In Nov. 2020, GM withdrew its complaint against the state of California, announcing in a letter from CEO, Mary Barra, “To better foster the necessary dialogue, we are immediately withdrawing from preemption litigation and inviting other automakers to join us,” she wrote. The industry is seeking favor with the Biden administration to capitalize on future policies.
“It is good to see, it is not binding in any way,” Dr. Vanderheiden stated, responding to GM’s announcement of their fleet being fully electric by 2035. “Pledges are important, and people will be paying attention to their research and development.” The important question becomes: “are they really investing in the technology?”
Colorado’s Green Infrastructure
Although the U.S. government formally withdrew from the Paris Climate Agreement in 2018, many states, such as Colorado continued to implement climate friendly infrastructure policies of their own.
According to the U.S. Energy Information Agency, “Since 2010, Colorado’s renewables electricity net generation has more than tripled, led by increased wind and solar, and accounted for 30% of the state’s total generation in 2020.” Within the United States, “Colorado ranked seventh among the states in installed wind power capacity in 2020.”
The efforts of states, individually, to promote reducing emissions has bought time for the Biden administration to implement policies geared towards reaching net zero emissions by 2050, such as promoting clean energy production. “In terms of reaching net zero, we are at a point where solar and wind are economically viable,” Dr. Vanderheiden explained.
To encourage further adoption of clean energy sources, Congress may seek to reduce subsidies fossil fuel companies receive.
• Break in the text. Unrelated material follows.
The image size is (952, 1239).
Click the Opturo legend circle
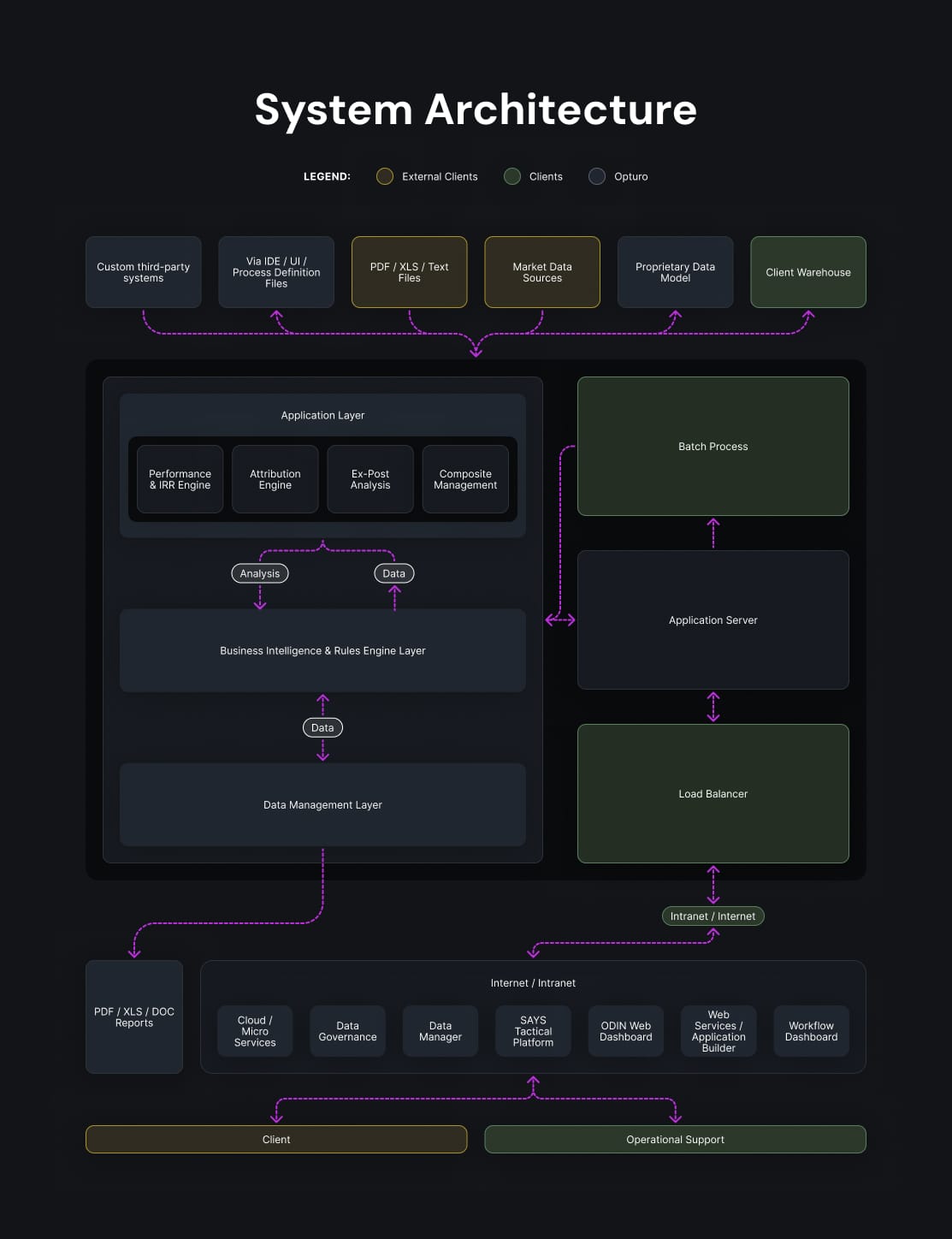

It is estimated the U.S. distributes $20 billion in subsidies to the fossil fuel industry every year, slowing the transition of energy providers.
Delivering on Net-Zero Emissions
Looking forward, The Biden administration has a unique opportunity, with a slight majority in both the House and the Senate, to create bipartisan support for the “American Jobs Plan” and other environmental policies by framing the environmental issue as a national security issue, which is a direct counter to China’s advances in the future of energy. Crucially, the Biden administration must look to other policies, which may be less flashy than a new Tesla, such as overhauling the federal fleet and encouraging the energy industry to adopt cleaner energy sources. In order to deliver on his campaign promise to “ensure the U.S. achieves a 100% clean energy economy and reaches net-zero emissions no later than 2050,” the Biden administration will have to move heaven and earth… to save heaven and earth.